#### [PARTS OF THE EXERCISE]
[a] In the Tomasulo's algorithm text, what does the placeholder value in a register indicate?
[b] Render the records as a Markdown table with the columns Row and Record line. Start at the line that contains "The height and" and end at the end of the records, leaving out blank lines and pictures.

#### [SOURCE TEXT]
-- start --

The major innovations of Tomasulo’s algorithm include register renaming in hardware, reservation stations for all execution units, and a common data bus (CDB) on which computed values broadcast to all reservation stations that may need them. These developments allow for improved parallel execution of instructions that would otherwise stall under the use of scoreboarding or other earlier algorithms.
The following are the concepts necessary to the implementation of Tomasulo's algorithm:
Common data bus
The Common Data Bus (CDB) connects reservation stations directly to functional units. According to Tomasulo it "preserves precedence while encouraging concurrency".[1]: 33 This has two important effects:
Functional units can access the result of any operation without involving a floating-point-register, allowing multiple units waiting on a result to proceed without waiting to resolve contention for access to register file read ports.
Hazard Detection and control execution are distributed. The reservation stations control when an instruction can execute, rather than a single dedicated hazard unit.
Instructions are issued sequentially so that the effects of a sequence of instructions, such as exceptions raised by these instructions, occur in the same order as they would on an in-order processor, regardless of the fact that they are being executed out-of-order (i.e. non-sequentially).
Register renaming
Tomasulo's algorithm uses register renaming to correctly perform out-of-order execution. All general-purpose and reservation station registers hold either a real value or a placeholder value. If a real value is unavailable to a destination register during the issue stage, a placeholder value is initially used. The placeholder value is a tag indicating which reservation station will produce the real value. When the unit finishes and broadcasts the result on the CDB, the placeholder will be replaced with the real value.
Each functional unit has a single reservation station. Reservation stations hold information needed to execute a single instruction, including the operation and the operands. The functional unit begins processing when it is free and when all source operands needed for an instruction are real.
Exceptions
Practically speaking, there may be exceptions for which not enough status information about an exception is available, in which case the processor may raise a special exception, called an imprecise exception. Imprecise exceptions cannot occur in in-order implementations, as processor state is changed only in program order (see Classic RISC pipeline § Exceptions).
Programs that experience precise exceptions, where the specific instruction that took the exception can be determined, can restart or re-execute at the point of the exception. However, those that experience imprecise exceptions generally cannot restart or re-execute, as the system cannot determine the specific instruction that took the exception.
Instruction lifecycle
The three stages listed below are the stages through which each instruction passes from the time it is issued to the time its execution is complete.
Legend
RS - Reservation Status
RegisterStat - Register Status; contains information about the registers.

-- end --

#### [RECORDS PROVIDED]

-- start --

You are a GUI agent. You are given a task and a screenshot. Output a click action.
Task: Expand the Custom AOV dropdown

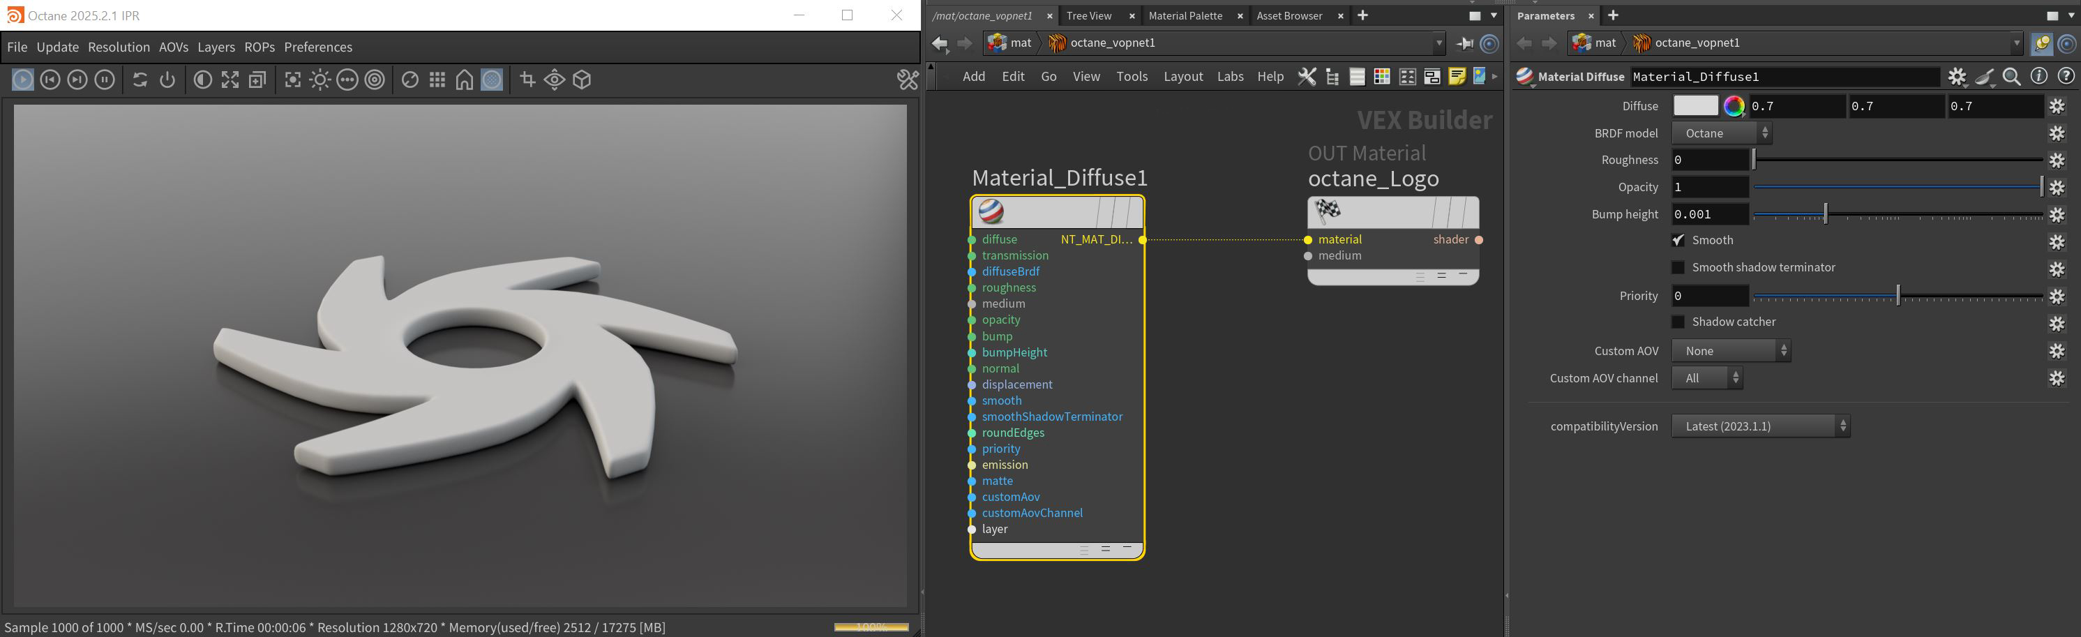(1731, 351)
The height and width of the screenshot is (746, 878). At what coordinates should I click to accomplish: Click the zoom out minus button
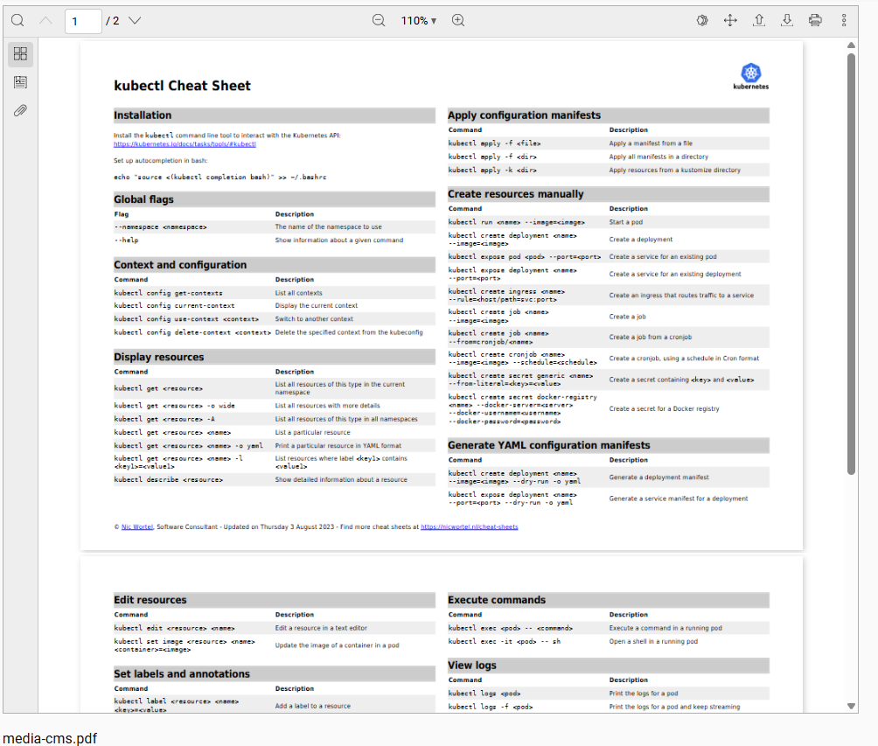[379, 20]
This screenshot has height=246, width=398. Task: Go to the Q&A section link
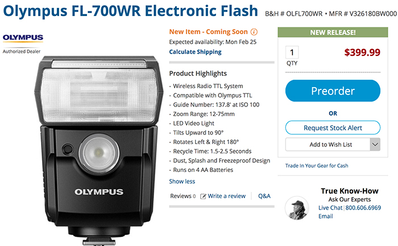coord(264,196)
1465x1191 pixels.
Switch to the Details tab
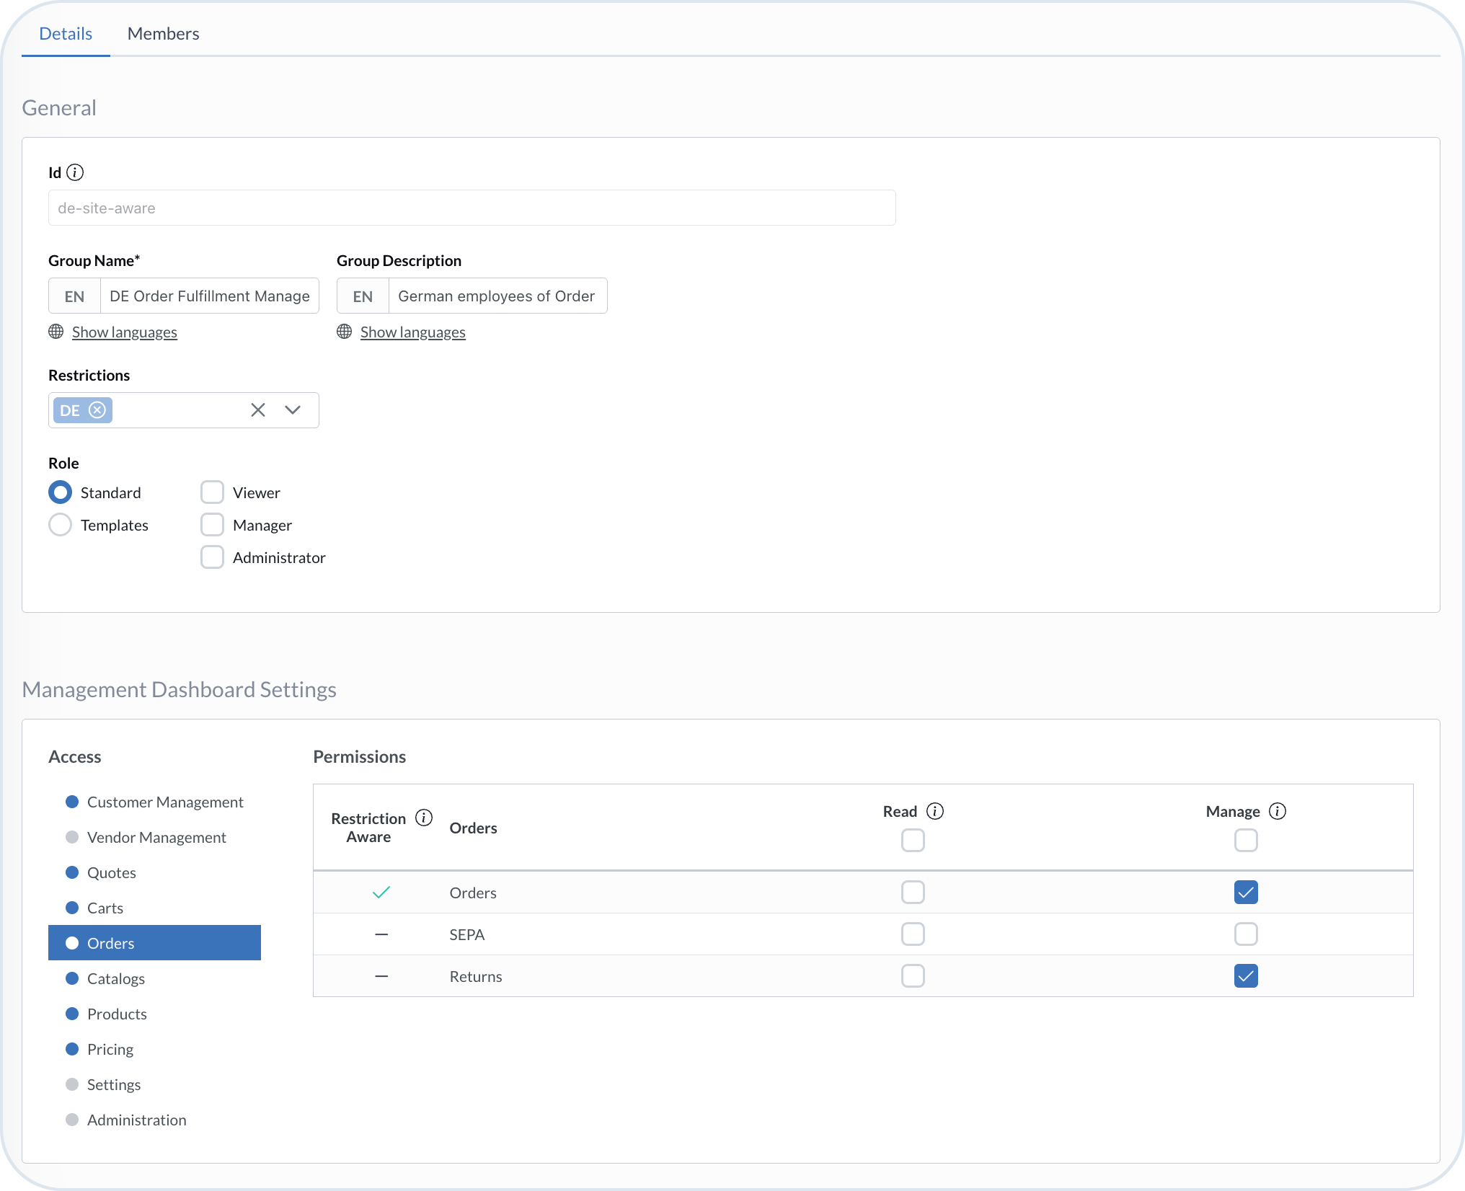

-- end --

#### [PER-TASK ANSWERS]
[a] It is a tag indicating which reservation station will produce the real value.

[b]
| Row | Record line |
|---|---|
| 1 | The height and width of the screenshot is (746, 878). At what coordinates should I click to accomplish: Click the zoom out minus button |
| 2 | [379, 20] |
| 3 | This screenshot has height=246, width=398. Task: Go to the Q&A section link |
| 4 | coord(264,196) |
| 5 | 1465x1191 pixels. |
| 6 | Switch to the Details tab |